**Problem to solve:**
Render the lines from the first one up to and including the line with "Click the Reason" as a Markdown table with the columns Row and Line, where Row gives the row number. Leave out blank lines.

[start]

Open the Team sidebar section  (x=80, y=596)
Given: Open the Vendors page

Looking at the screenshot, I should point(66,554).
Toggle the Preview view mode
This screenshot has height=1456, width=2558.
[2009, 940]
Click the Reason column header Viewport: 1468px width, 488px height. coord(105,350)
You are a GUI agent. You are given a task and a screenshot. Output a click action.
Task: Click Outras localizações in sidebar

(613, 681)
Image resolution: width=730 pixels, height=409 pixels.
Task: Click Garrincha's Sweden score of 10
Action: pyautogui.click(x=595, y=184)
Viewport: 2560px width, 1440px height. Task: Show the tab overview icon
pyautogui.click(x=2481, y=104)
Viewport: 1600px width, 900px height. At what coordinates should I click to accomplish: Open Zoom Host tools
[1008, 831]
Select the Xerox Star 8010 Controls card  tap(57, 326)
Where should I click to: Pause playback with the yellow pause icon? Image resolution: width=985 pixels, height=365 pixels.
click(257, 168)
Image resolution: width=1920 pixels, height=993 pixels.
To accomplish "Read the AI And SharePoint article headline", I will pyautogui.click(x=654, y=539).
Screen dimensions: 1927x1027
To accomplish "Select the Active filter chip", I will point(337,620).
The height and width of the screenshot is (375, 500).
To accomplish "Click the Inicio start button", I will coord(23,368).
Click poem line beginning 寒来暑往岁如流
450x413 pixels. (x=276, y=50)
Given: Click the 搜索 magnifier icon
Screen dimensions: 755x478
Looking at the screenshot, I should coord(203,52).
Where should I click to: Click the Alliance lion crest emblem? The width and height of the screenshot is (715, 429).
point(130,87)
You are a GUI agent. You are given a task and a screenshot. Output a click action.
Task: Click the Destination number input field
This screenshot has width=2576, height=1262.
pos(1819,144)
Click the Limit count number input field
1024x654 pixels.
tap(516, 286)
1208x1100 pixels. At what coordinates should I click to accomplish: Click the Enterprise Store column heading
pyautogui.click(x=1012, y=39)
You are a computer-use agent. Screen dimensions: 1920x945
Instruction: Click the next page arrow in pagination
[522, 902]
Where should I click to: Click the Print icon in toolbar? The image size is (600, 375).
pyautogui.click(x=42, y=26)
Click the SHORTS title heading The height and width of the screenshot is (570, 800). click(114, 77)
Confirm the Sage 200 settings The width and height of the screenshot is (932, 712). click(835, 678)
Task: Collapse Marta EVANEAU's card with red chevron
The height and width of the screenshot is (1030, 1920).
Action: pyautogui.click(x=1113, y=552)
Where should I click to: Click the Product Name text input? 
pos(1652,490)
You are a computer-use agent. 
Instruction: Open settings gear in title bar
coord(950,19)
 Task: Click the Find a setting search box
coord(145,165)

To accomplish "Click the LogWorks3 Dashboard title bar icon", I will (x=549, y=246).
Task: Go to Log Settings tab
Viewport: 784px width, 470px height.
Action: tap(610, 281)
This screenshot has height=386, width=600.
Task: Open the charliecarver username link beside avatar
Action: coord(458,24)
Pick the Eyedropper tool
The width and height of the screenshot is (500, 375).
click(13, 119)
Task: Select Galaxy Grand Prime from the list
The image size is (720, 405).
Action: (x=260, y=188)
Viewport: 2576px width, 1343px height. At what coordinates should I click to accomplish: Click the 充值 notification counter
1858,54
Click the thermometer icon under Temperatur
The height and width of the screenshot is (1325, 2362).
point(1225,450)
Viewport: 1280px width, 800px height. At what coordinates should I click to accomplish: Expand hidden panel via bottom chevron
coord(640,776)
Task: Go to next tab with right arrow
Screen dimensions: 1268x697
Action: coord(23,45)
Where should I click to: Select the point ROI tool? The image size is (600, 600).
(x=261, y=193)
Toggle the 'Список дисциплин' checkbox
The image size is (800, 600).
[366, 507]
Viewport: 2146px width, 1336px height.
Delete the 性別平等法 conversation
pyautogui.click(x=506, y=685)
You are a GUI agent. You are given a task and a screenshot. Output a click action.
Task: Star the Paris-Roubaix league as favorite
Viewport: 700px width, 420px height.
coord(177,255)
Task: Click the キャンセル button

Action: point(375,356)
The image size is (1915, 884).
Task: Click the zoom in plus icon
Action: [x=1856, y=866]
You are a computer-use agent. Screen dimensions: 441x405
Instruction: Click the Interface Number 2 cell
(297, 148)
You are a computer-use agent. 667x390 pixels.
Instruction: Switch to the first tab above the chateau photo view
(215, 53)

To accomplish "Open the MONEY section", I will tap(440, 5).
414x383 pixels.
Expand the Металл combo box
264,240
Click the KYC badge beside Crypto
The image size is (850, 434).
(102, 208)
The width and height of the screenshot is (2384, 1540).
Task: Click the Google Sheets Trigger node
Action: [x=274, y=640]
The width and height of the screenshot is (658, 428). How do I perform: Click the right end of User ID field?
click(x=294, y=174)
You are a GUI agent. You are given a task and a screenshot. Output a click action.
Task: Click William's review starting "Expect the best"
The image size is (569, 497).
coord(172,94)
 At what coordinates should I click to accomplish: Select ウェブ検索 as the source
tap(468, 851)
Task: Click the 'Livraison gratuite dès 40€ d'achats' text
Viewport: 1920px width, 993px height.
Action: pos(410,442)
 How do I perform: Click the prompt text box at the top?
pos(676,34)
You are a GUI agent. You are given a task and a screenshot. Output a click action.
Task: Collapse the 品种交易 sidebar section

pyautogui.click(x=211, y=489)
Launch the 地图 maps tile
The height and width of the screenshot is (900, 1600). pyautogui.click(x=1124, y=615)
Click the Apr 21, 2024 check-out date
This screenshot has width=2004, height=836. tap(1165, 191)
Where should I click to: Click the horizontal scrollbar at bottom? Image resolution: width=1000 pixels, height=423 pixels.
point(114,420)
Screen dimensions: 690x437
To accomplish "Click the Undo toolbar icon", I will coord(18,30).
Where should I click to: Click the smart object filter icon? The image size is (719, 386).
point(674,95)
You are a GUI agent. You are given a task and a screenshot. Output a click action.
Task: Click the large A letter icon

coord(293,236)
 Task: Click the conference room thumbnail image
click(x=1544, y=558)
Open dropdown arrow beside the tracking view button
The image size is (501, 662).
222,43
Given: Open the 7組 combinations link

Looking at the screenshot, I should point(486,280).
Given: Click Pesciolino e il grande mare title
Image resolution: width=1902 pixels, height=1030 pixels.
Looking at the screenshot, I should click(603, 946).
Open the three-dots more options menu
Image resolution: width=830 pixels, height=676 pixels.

[end]

**Expected answer:**
| Row | Line |
|---|---|
| 1 | Open the Team sidebar section  (x=80, y=596) |
| 2 | Given: Open the Vendors page |
| 3 | Looking at the screenshot, I should point(66,554). |
| 4 | Toggle the Preview view mode |
| 5 | This screenshot has height=1456, width=2558. |
| 6 | [2009, 940] |
| 7 | Click the Reason column header Viewport: 1468px width, 488px height. coord(105,350) |